When I was 15 I went home to visit and decided that to get past my disappointment and bitterness with him I needed to confront him. I found out where he worked through a mutual friend and “surprised” him. He was really thin now, and his hair seemed wispy and thin. He had dark circles under his eyes and a fake smile on his lips.

“Oh my God Hanna!! Look how grown up you are!” he said.

I nervously shifted my feet in the sand, drawing circles with the tip of my shoe. “Yeah, I’m all grown up.” What I really wanted to say was, “And you missed it all. You always said you loved me and I was important to you. And you missed it all. Five years worth.” But I didn’t say those words, instead my heart raced and my hands shook a little. Shoving them into my pockets didn’t help. “..And you’ve lost a lot of weight.”

“Yeah, a little bit.”

He sat down, put his hands in his lap and looked around as if to find a reason to escape. I could tell he was uncomfortable, that he felt ashamed for hurting a young girl, for disappearing from her life. I had nothing to say to him either really, so I stayed quiet. Scratch that, I had plenty to say to him but I was scared to say it. After a few moments he said he had to get back to work and that he hoped he could see me again.

Yeah right.

I bid him good-bye and went back to my Aunt’s house where I was staying I wrote him a long letter, which I later delivered to his house when he wasn’t home. The letter explained it all. I heard later that he wadded it up and threw it in the trash. That he was angry. Good, mission accomplished. Now maybe he felt just a tiny inkling of what I felt towards him.

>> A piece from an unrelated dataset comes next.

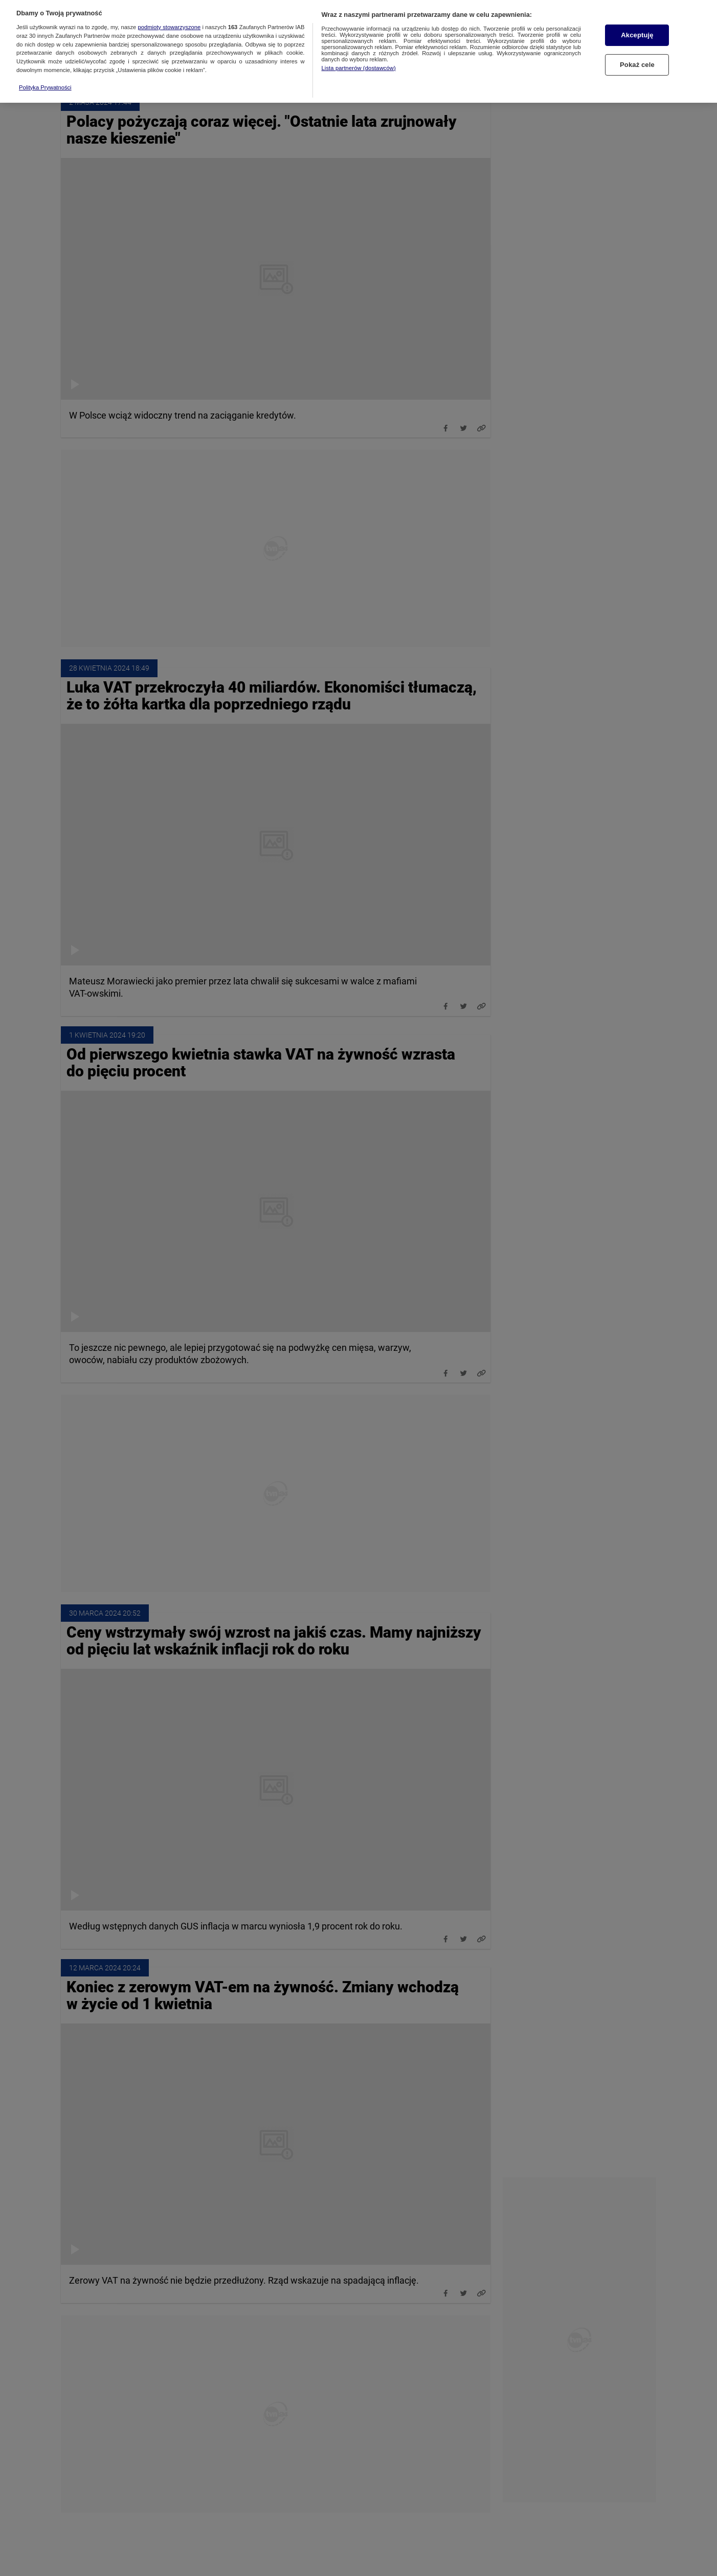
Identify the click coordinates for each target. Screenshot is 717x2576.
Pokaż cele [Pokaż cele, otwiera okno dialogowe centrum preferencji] (637, 40)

The thing about my “uncle Tim” was that I adored him, I cherished him, I looked up to him as if he were my own father the entire time he was in my life. And he was in my life every day from the time I was two until the day I moved to Missouri. Next to loving my mother, I loved him. I guess I still love him.

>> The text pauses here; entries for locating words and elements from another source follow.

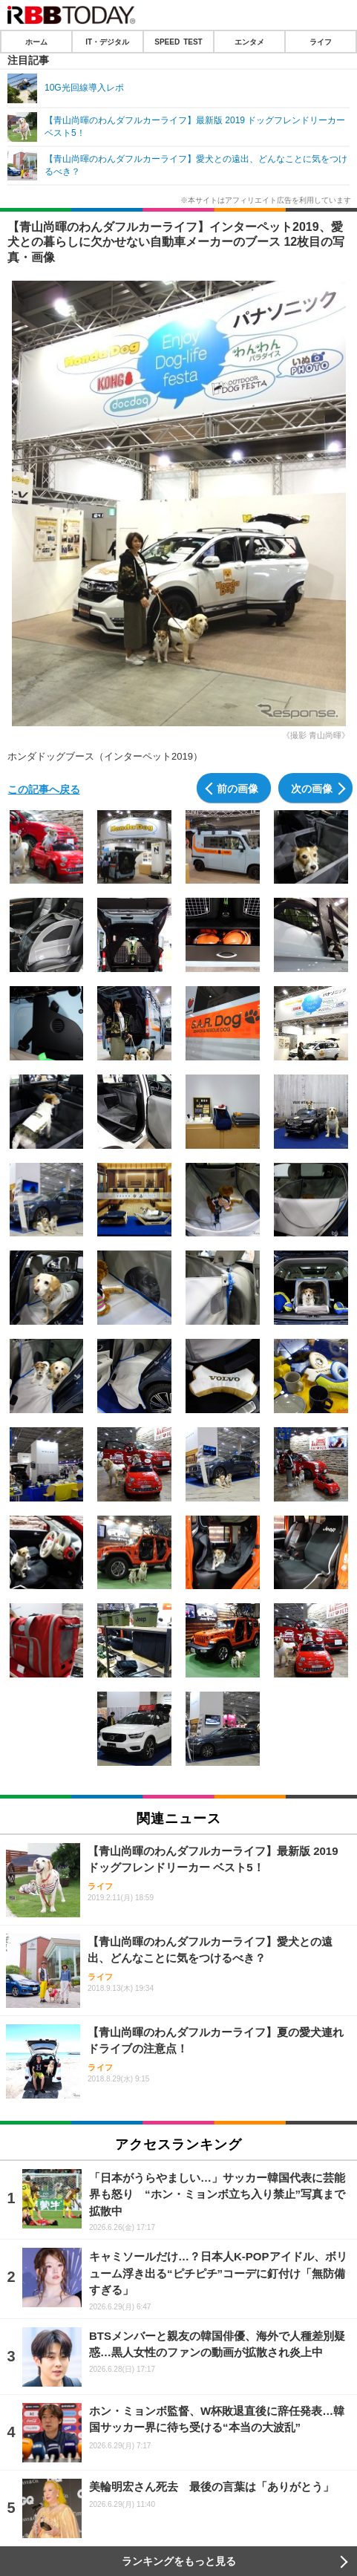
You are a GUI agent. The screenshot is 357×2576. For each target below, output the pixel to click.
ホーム (36, 41)
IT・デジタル (107, 41)
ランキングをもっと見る (179, 2561)
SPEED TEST (178, 41)
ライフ (320, 41)
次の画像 (312, 788)
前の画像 (237, 788)
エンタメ (249, 41)
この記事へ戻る (43, 788)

Talking to my mother about him now helps make sense of what happened. I am sure his lifestyle went awry; he never had any luck with love, and he battled his homosexuality. Along with his depression that

at times got so far out of control no one could reach him. I have a feeling that my meeting him again at 15 I realized what a weak man he really is, was, all along. That saddens me because as a little girl he was such a strong, dependable figure in my life.

I still regret that I lost him along the way. I think if he were still the same Uncle Tim he was when we lived in California, he’d be so proud of the woman I have become. I think more than anything we’d be even closer. I like to think that anyway. I pine for the man he used to be.

And like my father, and Craig, he makes up a part of my past that is quietly tucked away into the corner of my soul. I wonder if one day they’ll just find a small hole and slip away completely.